If that doesn't come through, here's a site with several pictures of Havasu falls. Mooney Falls is a bigger waterfall a few miles down the trail, but not as pretty a setting as Havasu Falls.
To really get a feel for the canyon, it's one thing to bop around the top of it. But it's entirely another to get down IN it. It's something everyone should experience if possible. I've been to Havasupai twice, but not for many years. This is giving me the itch to visit again.
Lol, you can get a more "refined" experience these days. There is Phantom Ranch at the bottom of the canyon from the south rim where there is rudimentary lodging, and there's a "lodge" at the bottom of Havasupai, though we were young broke college kids at the time so we pitched tents a few miles south of the village near the creek. And if you don't want to hoof it up and down the switchbacks, you can take mule rides.
Funny story: our first time to Havasupai a guy brought his girlfriend and her pack was too heavy.
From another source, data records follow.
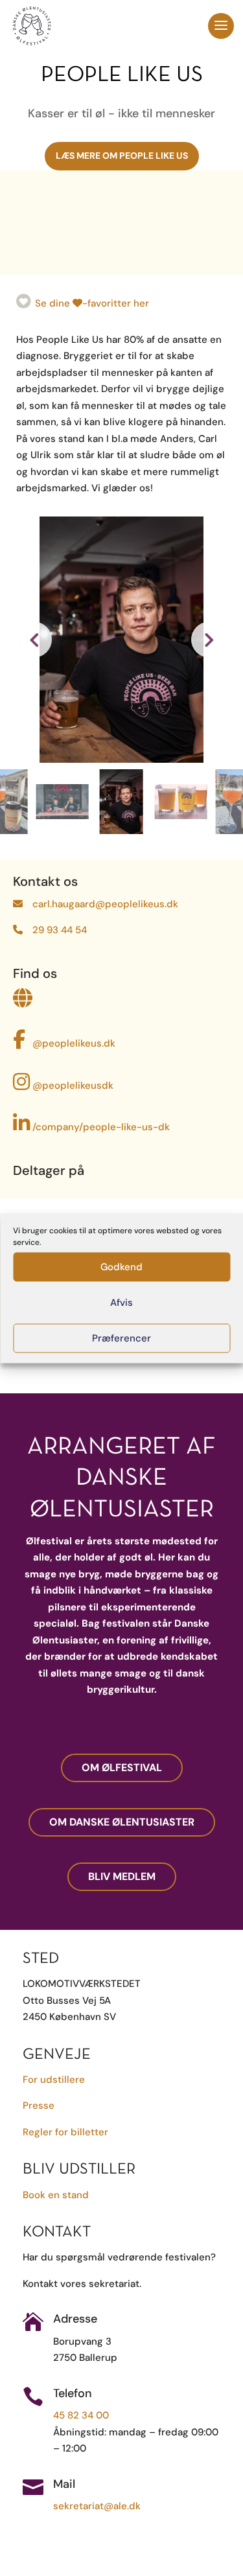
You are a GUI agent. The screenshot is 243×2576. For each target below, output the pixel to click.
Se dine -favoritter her (92, 303)
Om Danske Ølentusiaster (121, 1822)
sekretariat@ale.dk (97, 2506)
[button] (209, 639)
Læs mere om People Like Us (122, 155)
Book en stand (56, 2194)
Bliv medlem (122, 1876)
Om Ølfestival (122, 1767)
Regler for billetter (65, 2132)
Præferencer (121, 1338)
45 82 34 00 (81, 2415)
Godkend (121, 1266)
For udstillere (54, 2079)
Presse (38, 2105)
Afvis (121, 1302)
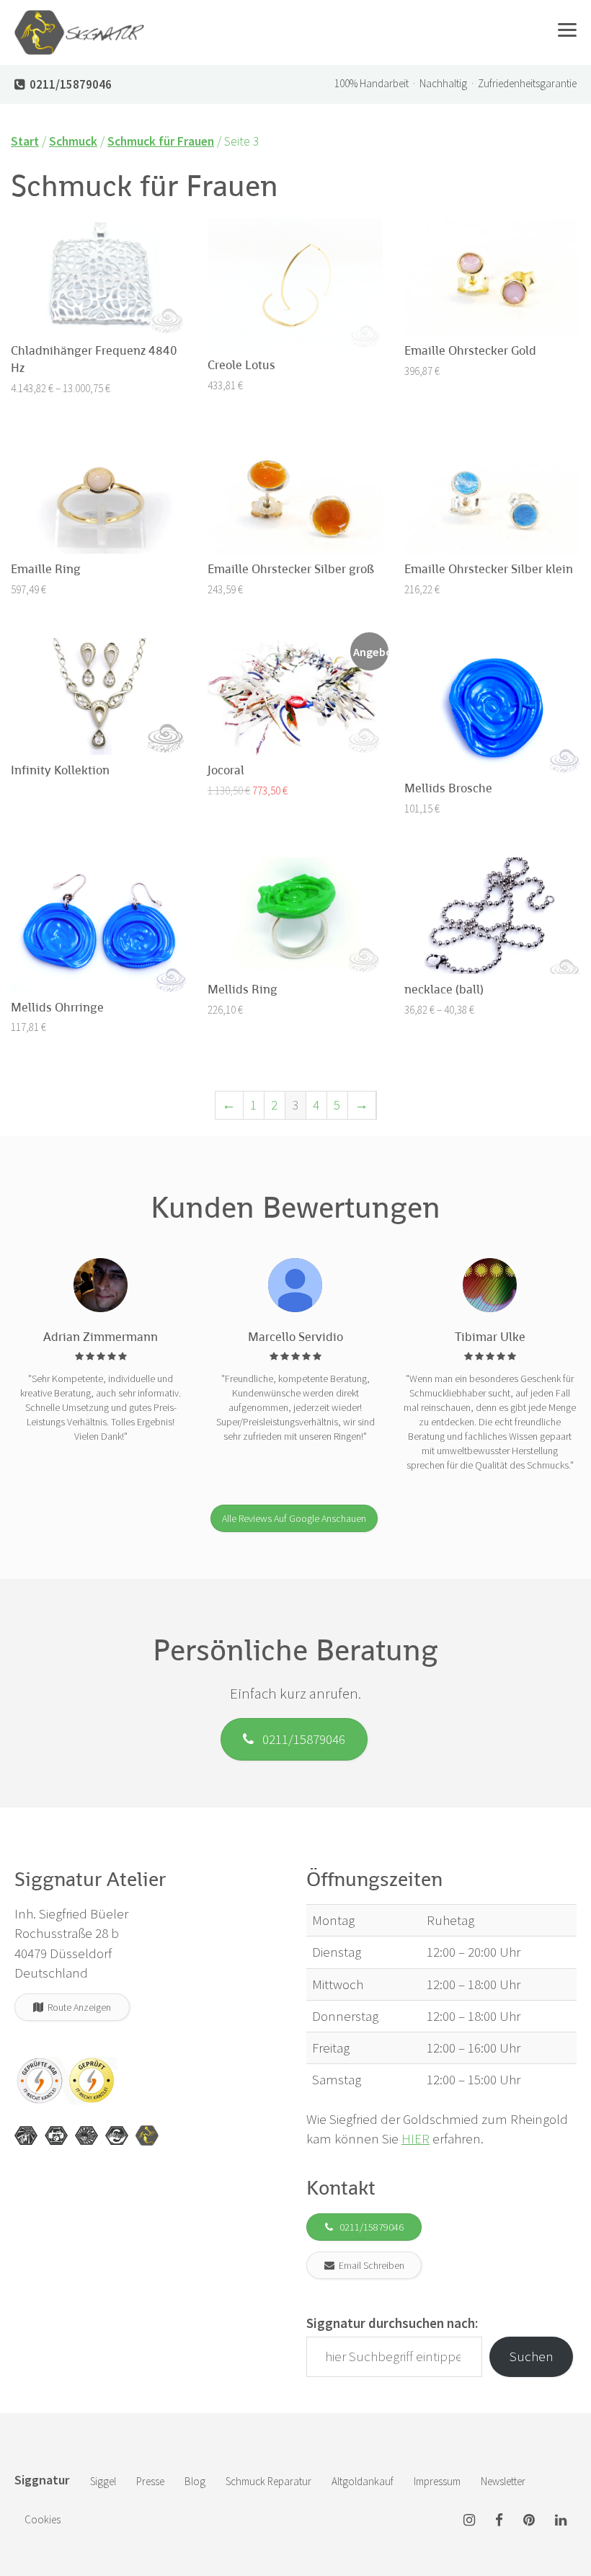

The last few miles she was breaking down, couldn't carry it so we were taking turns carrying our pack and then hers. Not fun. All of a sudden we hear the unmistakeable sound of a horse's hooves galloping on the trail. Around the corner comes a huge horse with a teenage from the Havasupai tribe on its back. He sees our predicament and we strike a deal. We'll give him some of the booze we were hauling down there and he'll take all our packs to our camp site. At least at the time, they had prohibition down there so alcohol was a precious commodity. Turned out to be a great guy. We had him haul all our packs up to the rim on our way out for a bottle of Sauza tequila, and we struck a deal for our return trip and he met us on the rim and hauled all our stuff down and back so we just had to walk with fanny packs with some water and snacks.
You definitely don't have to be a grand adventurer to taste the canyon from the inside, and it's well worth the effort.